## ELENCO DEI COMPITI
- A) Per favore, rispondi a queste domande sull'articolo su Casola 2013:
(i) In quali date e in quale località si terrà l'incontro?
(ii) In che anno Jean-Marie Chauvet scoprì la grotta?
(iii) Quali due attività svolge Chauvet secondo l'articolo?
- B) Scrivi il seguito dell'articolo su Casola 2013, riprendendo dopo la sua ultima frase.

## BRANO FORNITO
========================================================================
Casola 2013: appuntamento con Jean-Marie Chauvet, speleologo e scopritore della grotta. Ecco il punto sulla datazione dell’arte parietale.

Posted by on 10 Ottobre 2013

Immagine trovata pubblicata da www.atavolacongioia.it

Dal 30 ottobre al 3 novembre a Casola Valsenio (Ravenna) si terrà “CASOLA 2013 – Underground: il popolo europeo della speleologia torna a casa”, annuale incontro di speleologia internazionale. Nel programma (ricchissimo e che invitiamo a scoprire su www.speleopolis.org) svetta per noi amanti dell’archeologia dei luoghi non convenzionali, la presenza di Jean-Marie Chauvet. Speleologo e fotografo francese, nel 1994 Chauvet scoprì la grotta cui venne dato il suo nome e i cui dipinti paleolitici sono tra i più antichi noti al mondo.
========================================================================
## ESTRATTO DELLA FONTE
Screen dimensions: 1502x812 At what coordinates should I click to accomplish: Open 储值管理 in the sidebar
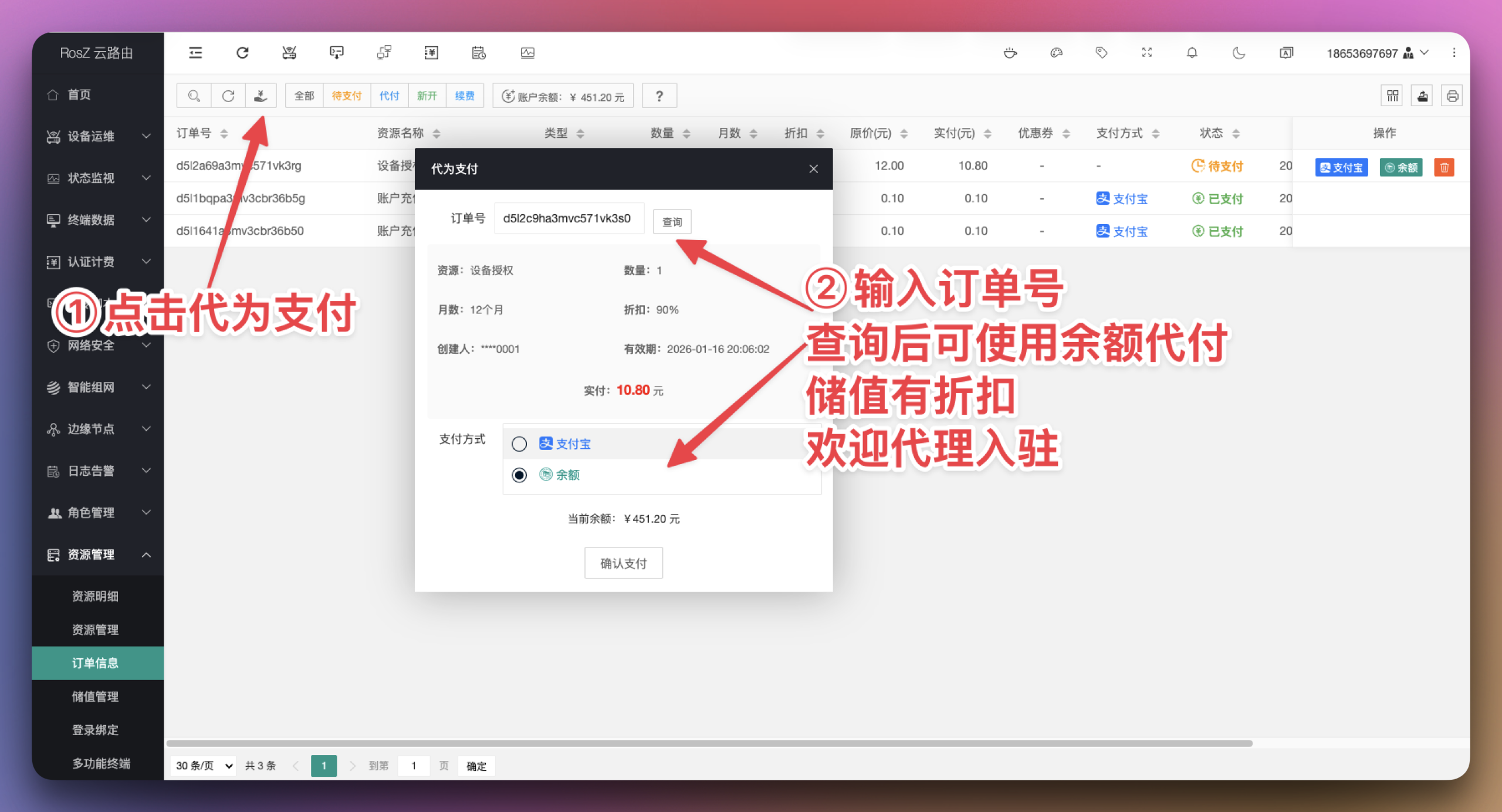(95, 696)
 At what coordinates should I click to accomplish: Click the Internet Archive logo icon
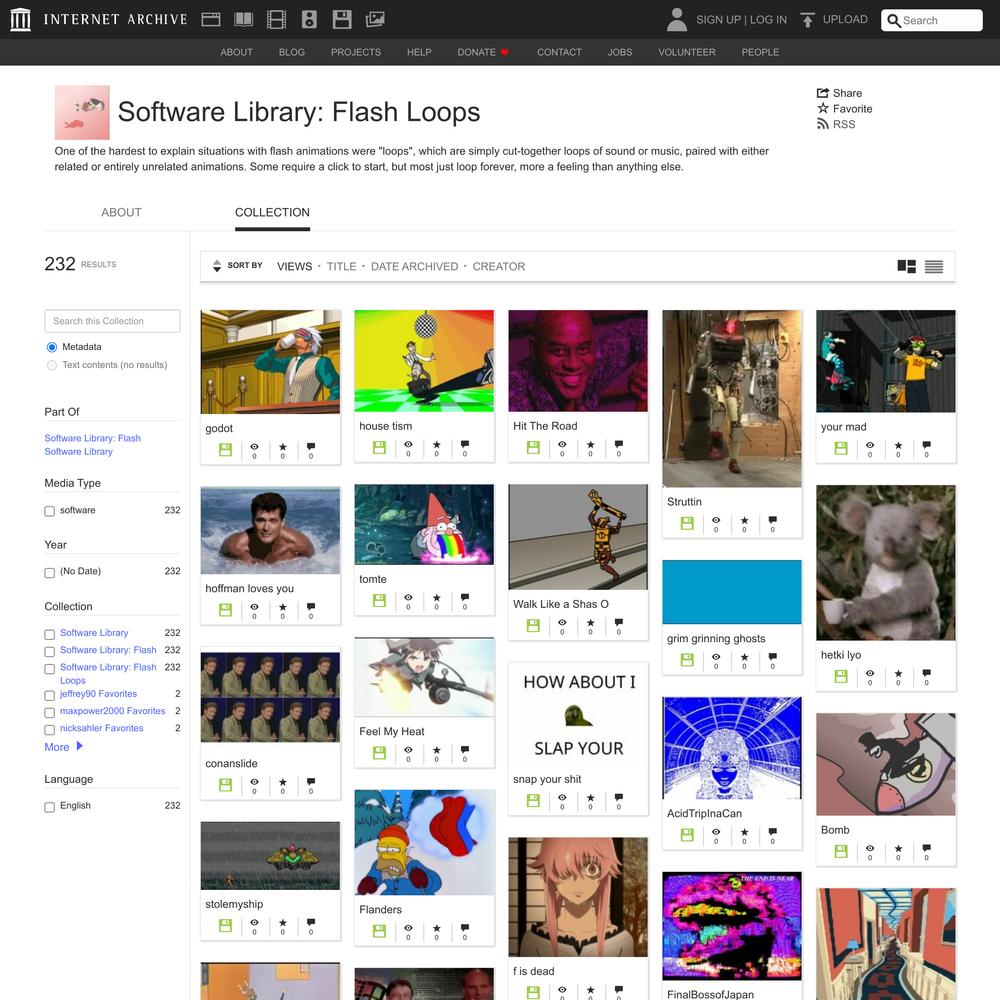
========================================================================
## SOLUZIONI
- A)
(i) Dal 30 ottobre al 3 novembre, a Casola Valsenio (Ravenna).
(ii) Nel 1994.
(iii) È speleologo e fotografo.

- B)
Potrebbe essere interessante sentire cosa ne pensa il sig. Chauvet delle ultime datazioni attribuite ai dipinti della grotta. Ricordiamo che nell’ottobre del 2011 la ricercatrice francese Helene Valladas e il suo team di Gif-sur-Yvette presso il Laboratory for Climate and Environment Studies (CEA-CNRS francese) ha retrodatato dal 17.000 BP (Magdaleniano) al 30.000 BP (Aurignaziano) le pitture di Chauvet. Lo studio è stato pubblicato su Science e può essere letto (per gli iscritti alla rivista Science online) a questo link. Tra gli autori dell’articolo anche il famoso Jean Clottes.
La datazione é basata sull’applicazione del sistema AMS (ovvero l’uso dell’ acceleratore di spettrometria di massa) applicato a resti di carbone. Un sistema che sta portando diverse grotte europee a rivedere le proprie datazioni. Alcuni però argomentano che la datazione se effettuata su resti carbone del dipinto altera il dipinto stesso (lo rovina), se invece è raccolto in loco non è necessariamente detto che sia contemporaneo alle pitture.
E così da qualche anno, soprattutto in Spagna, sta prendendo piede la datazione all’Uranio-Torio che non intacca i dipinti, bensì data il supporto. La diatriba é però aperta tra gli studiosi e che tira in ballo i Neanderthal.  Vediamo il perché.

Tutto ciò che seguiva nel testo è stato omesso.